Shantall Lacayo – Fashion Designer
By Emilia Mason y Jonathan Jackson. Photography: Flor Marenco
The original muse for a then 5-year-old aspiring fashionista, Shantall Lacayo’s Barbie was the first to have a wardrobe full of the talented fashion designer’s exclusive, one-of-kind outfits, and was no doubt the envy of all the dolls in Managua. 20 years later, continuing with that same passion that led her to design doll clothes from any little piece of fabric she could get her hands on, Shantall Lacayo has become a name synonymous with Nicaraguan fashion.
Currently residing in Buenos Aires and fresh off a successful hometown presentation of her latest collection ‘Oleos sobre tela’ (literally, ‘Paintings over fabric’), which showcased the paintings of Nicaraguan artists interpreted through her original designs, Lacayo has her sights set on redesigning the perception of fashion from Nicaragua.
Where did your love for fashion come from? And when did you decide to become a designer and make it your profession?
Since I was 5, I remember my grandma used to take me to Central commercial Managua to buy little pieces of fabric and I used to sew things for my dolls and Barbies. It’s been my real passion. It’s what I love the most…well, my mother is first, but I always loved designing clothes and I have known since I was 14, 13 what I wanted to be. But the thing is, is that the career of fashion designer wasn’t here in Nicaragua. My mother was a single mother and I don’t have a relationship with my father, and when I finished high school I didn’t have the money to go to New York or to go to another place to study fashion design. But I had my vision of what I wanted to do in the future so I decided to study marketing because I knew that it was going to help me, so I studied that here for 5 years in the UAM.
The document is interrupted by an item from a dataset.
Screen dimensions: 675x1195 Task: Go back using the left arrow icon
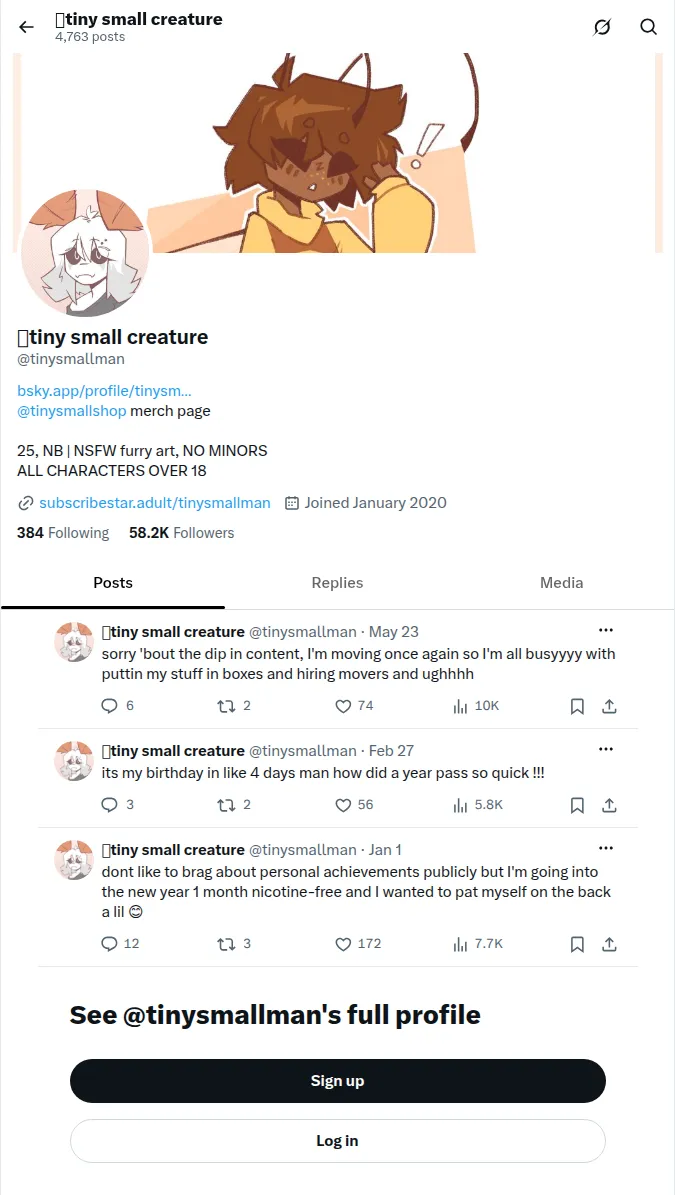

So when did Buenos Aires enter the picture?
When I finished high school and started at the university I began working with my first tailor, selling clothes with her. When I finished the university, I had the money to study what I wanted to. In December of 2007 I went to Buenos Aires to see what the design was like, because a friend of mine was going. I started researching the country and found it wasn’t as expensive as New York or Brazil but in design it is very good. I decided to go, but I didn’t want to leave what I had done for the past 5 years of my life. By this point, I had 3 people working for me and they had homes and jobs and I didn’t want to be like I’m leaving and that’s it. So I told my Mom we would keep working together. I learned how to draw with the computer so I could send the work to Nicaragua while I was studying in Buenos Aires and my mother would handle the relationship with the clients.
The first year in Buenos Aires was to learn about the history of fashion design and then the second year we learned about creating fabrics, about using patterns and techniques on fabric to create textures. I’m so happy that I studied what I studied and that I opened my mind and learned so many things that I never imagined I could.
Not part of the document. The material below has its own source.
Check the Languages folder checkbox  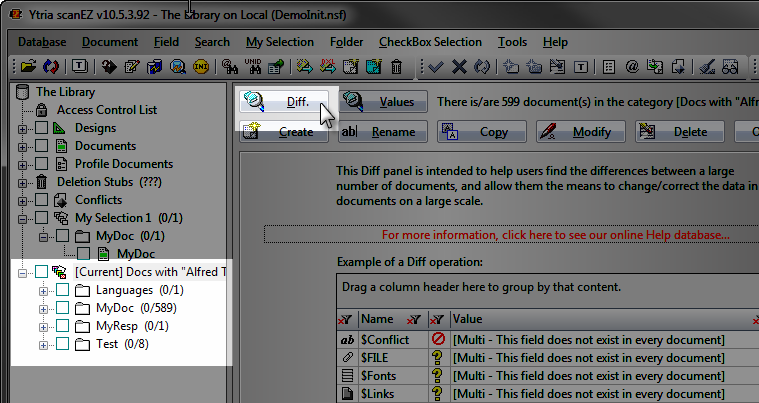[62, 290]
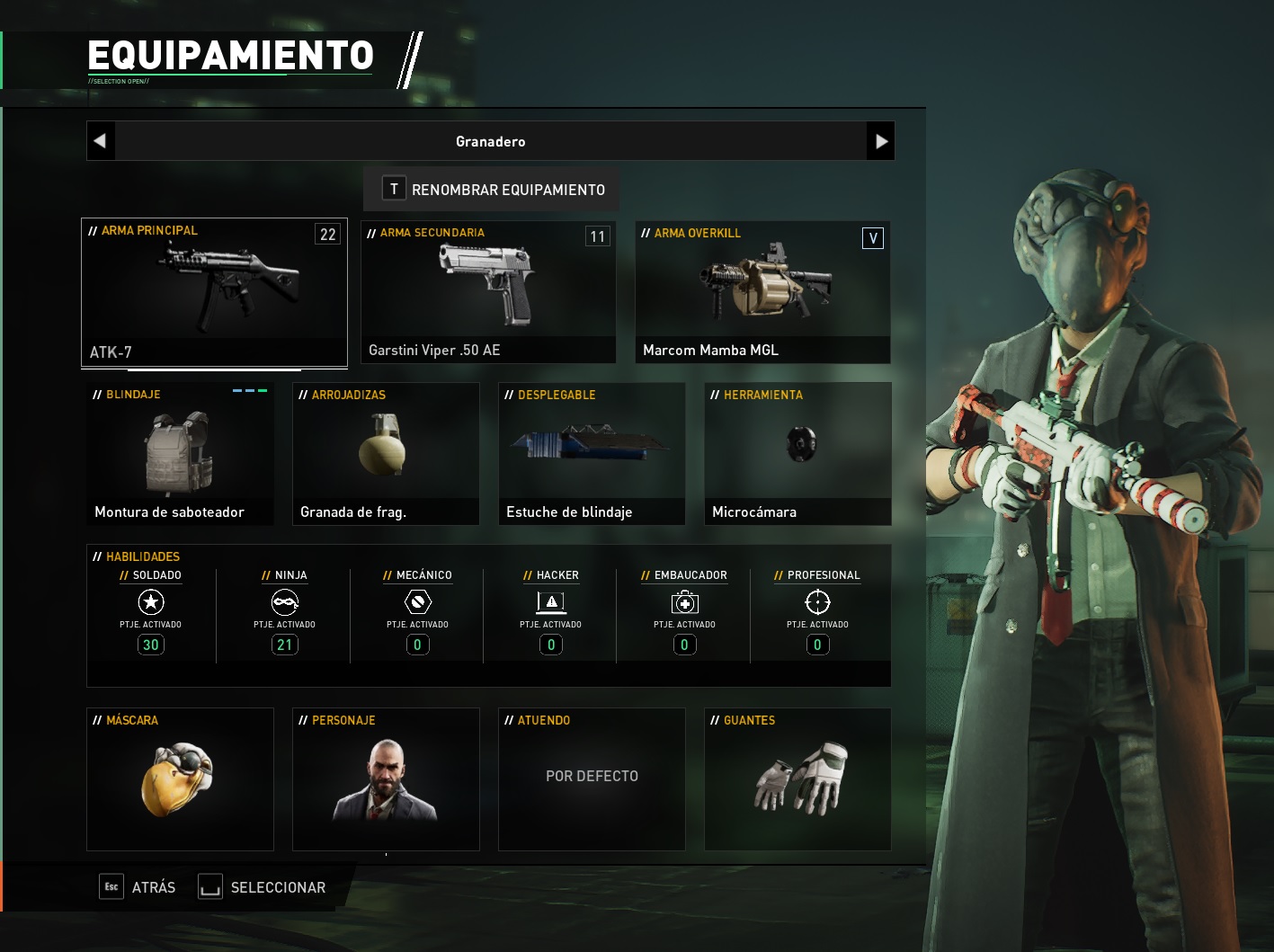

Has your background in marketing helped you as a designer?
Well, I have friends in fashion design here and in Buenos Aires and I think that if you ask me what’s the difference between them and me, it’s not who is better or worse, it is that in my case I have another vision of design because I studied marketing. I love designing, I love that my pieces could be different and very crazy, but I could not stop always thinking about marketing, about growing my company. I have some friends who are happy just because they got an article in a magazine, or they win a contest or do a fashion show. And I feel like if you want to grow you cannot be satisfied with just that. You have to work and create and you have to try to always think about selling. I’m always thinking that people have to like it and people have to want it, because if people don’t want it or like it it’s just going to be there.
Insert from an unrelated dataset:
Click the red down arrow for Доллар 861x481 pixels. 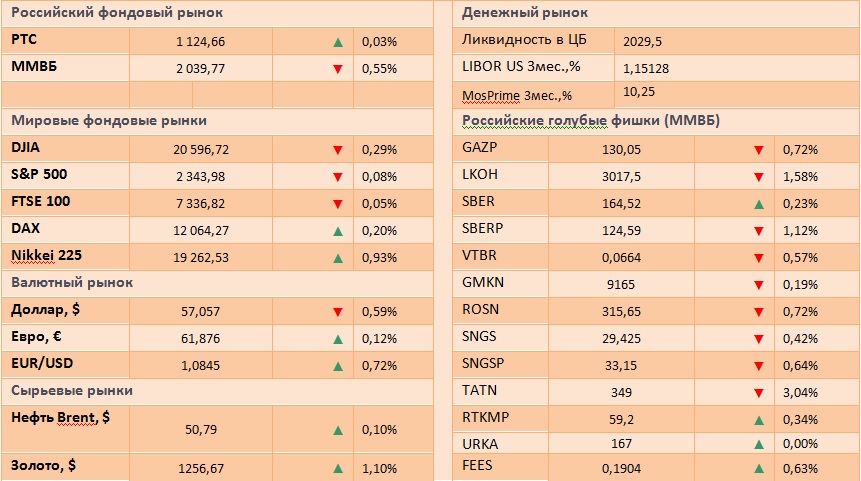pos(337,312)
Where did the idea for your fashion show, Oleos Sobre Telas, originate?
When I started to learn how to do my own fabric with my own designs I started thinking about painters. I started thinking about how we have so many good painters here. I know there are many people they know many of the painters of Nicaragua and value them a lot. But there are many young people who don’t know anything about Nicaraguan painters. So I thought it could be a nice idea, it could be something very cultural, to work with the painters, to open the minds of younger people and let them know more about our painters. I think it’s wonderful. I mean Denis Nuñez, Ernesto Cuadra, they are all incredible and I’m very happy to have worked with them.
Do you think you have found your essence as a designer?
I have my style, the cut of the dresses, of the skirts of everything, but I haven’t found the essence. I would like it to be something inspired by my country. Maybe the painters of my Nicaragua, or maybe the Atlantic Coast, or maybe our fauna, maybe our flora. Before, I used to be inspired by what was new on the red carpet and I would see it and change my style a little. But now I think that as a designer you need to have some inspiration from your culture. Roberto Cavalli, he is recognized because of his style and that’s what each designer has. I want people to see that there is always Nicaragua in my designs. If I’m going to produce something it will come from here. I want it to be known as a product from here. I don’t want to be known as a designer that lives in Buenos Aires, I want to be known as a designer from Nicaragua, a Nicaraguan brand that opens a store in Buenos Aires as a franchise. Well, that’s the idea, but to do it there’s a long road to travel.
At the university I did my thesis on why the department stores do not sell clothes from national designers to help them and the country produce more. I interviewed many people from the stores and they said the problem was with the designers and the clients. The problem with the designers is they didn’t have the quantity or the quality of fabric. And the other problem is, you have a dress that is made here and another that is made in Hong Kong or even Panama, and the clients are like ‘Why am I going to pay the same price for something made here (in Nicaragua) when I can get Tommy or “Brand X”? So that is what we have to change. I’m trying to change people’s perceptions, so that you can see a dress (from a Nicaraguan designer) and you know that Benetton isn’t going to sell it, Tommy is not going to sell it, Kami, on the second floor of the Galerias is not going to sell it, but you still want the dress. That’s what I’m trying to do.
Any advice for those young people who have dreams but feel that here in Nicaragua they might not be able to make them come true?
What I would tell them is to fight and fight and fight, because you can do it. Thanks to God, I’m someone who learned, studied and had a good education but all I have got so far wasn’t just luck or just because of contacts and people who helped me. I’m here doing what I’m doing and getting what I’m getting because I have worked really hard. There are even people from my family who told me that it was a silly thing to be a fashion designer. Thank God my Mom always supported me. Sometimes people believe they are helping you not to make a mistake and lose money and time, but when you want something with all your heart, you fight for it, no matter what. And if you try, and go up and down, up and down, sooner or later you’ll get it right. That’s the way I’m living in Buenos Aires, going up and down, but that’s how it is. We need to keep dreaming… I had to study something else before having the chance and opportunity to really learn what I like, but I never lost my vision.